Top of Excerpted records
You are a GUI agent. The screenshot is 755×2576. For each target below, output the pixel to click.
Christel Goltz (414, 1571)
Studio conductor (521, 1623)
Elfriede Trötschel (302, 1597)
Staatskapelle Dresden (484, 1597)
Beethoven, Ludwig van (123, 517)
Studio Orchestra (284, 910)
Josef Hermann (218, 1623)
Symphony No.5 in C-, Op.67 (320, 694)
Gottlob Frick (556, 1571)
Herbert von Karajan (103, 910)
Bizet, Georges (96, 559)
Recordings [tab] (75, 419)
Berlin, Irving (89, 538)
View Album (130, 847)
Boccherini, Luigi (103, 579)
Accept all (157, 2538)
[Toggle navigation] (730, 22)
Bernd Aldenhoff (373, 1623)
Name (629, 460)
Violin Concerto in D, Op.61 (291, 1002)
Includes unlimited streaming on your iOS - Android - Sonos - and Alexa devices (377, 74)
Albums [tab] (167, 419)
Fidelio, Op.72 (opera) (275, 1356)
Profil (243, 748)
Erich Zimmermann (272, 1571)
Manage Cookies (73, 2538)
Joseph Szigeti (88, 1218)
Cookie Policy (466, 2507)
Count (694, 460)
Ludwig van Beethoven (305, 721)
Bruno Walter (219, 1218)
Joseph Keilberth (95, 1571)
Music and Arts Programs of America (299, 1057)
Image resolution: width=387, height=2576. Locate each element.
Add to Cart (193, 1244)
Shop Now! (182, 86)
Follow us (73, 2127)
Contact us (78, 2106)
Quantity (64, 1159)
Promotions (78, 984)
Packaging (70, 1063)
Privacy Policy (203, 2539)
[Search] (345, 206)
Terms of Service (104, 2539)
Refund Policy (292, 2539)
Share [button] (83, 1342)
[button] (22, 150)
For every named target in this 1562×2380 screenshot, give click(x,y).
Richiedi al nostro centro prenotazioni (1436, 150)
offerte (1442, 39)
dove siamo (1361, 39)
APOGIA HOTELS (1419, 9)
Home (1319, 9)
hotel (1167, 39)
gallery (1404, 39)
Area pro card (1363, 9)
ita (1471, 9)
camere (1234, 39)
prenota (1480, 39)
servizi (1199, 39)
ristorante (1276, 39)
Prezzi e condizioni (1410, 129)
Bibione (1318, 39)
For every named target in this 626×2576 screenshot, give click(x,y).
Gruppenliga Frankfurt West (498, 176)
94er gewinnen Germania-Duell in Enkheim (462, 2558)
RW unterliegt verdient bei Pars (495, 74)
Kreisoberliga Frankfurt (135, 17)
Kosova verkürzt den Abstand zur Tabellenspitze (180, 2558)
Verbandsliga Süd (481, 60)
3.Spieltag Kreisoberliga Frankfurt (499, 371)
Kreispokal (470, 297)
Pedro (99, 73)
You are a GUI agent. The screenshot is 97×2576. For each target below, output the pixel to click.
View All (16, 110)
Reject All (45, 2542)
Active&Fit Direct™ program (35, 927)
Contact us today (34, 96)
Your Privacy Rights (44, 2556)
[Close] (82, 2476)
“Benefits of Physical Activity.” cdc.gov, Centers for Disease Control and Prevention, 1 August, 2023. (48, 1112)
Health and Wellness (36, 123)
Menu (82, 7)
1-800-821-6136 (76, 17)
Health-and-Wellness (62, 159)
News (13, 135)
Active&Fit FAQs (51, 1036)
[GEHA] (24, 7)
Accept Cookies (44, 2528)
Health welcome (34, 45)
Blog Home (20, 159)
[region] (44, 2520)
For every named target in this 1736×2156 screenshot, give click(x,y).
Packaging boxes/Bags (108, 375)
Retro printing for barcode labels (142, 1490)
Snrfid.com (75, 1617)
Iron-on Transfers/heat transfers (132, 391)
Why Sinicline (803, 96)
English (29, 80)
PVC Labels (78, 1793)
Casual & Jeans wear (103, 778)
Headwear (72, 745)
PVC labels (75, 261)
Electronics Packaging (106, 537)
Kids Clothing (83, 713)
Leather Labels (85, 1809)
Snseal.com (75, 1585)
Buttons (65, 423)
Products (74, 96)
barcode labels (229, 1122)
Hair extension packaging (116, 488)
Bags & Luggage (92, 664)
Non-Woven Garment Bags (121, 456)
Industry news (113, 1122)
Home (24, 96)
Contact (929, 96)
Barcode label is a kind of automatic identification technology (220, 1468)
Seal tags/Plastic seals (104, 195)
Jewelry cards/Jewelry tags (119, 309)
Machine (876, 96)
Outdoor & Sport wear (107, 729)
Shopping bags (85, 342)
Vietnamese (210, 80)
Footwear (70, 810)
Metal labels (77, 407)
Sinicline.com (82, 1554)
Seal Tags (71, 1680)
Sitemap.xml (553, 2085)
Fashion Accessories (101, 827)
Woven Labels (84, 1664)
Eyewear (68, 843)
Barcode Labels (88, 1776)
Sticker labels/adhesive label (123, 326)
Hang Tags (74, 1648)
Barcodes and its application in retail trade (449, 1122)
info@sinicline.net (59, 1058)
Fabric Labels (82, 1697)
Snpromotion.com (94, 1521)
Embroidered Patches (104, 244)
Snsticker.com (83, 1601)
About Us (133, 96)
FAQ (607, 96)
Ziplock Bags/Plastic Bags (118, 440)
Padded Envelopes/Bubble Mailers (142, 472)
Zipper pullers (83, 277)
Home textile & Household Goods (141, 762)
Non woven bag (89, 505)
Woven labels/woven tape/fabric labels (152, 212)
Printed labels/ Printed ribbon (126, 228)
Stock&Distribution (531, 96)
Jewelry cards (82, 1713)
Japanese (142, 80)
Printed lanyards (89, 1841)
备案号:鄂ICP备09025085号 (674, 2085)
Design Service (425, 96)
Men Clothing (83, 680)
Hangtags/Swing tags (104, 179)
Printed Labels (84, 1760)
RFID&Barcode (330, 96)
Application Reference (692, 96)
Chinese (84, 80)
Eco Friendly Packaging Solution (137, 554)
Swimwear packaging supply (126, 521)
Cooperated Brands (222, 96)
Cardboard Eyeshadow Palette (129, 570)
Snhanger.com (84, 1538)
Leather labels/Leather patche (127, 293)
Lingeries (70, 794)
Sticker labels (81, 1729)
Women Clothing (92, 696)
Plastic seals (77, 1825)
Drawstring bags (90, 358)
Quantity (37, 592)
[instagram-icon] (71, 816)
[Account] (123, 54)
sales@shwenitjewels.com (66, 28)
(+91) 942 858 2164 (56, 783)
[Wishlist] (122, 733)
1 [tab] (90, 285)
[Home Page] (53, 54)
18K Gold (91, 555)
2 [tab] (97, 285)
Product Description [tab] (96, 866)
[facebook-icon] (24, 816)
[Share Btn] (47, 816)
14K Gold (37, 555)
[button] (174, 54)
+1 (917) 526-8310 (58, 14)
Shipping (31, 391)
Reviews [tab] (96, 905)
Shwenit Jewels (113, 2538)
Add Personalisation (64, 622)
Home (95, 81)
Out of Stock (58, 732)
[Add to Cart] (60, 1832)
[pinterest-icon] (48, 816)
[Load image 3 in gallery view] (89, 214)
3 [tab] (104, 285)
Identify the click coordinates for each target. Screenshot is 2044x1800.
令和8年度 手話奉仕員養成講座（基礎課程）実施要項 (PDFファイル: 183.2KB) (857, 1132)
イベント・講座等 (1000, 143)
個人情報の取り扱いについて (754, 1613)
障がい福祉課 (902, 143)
Bottom of Excerpted records
**What to do**
Whenever a line above has the word "this" in it, copy that line.

**Exercise result**
For every named target in this 1562×2380 screenshot, give click(x,y).
For every named target in this 626×2576 screenshot, give click(x,y).
For every named target in this 1736×2156 screenshot, give click(x,y).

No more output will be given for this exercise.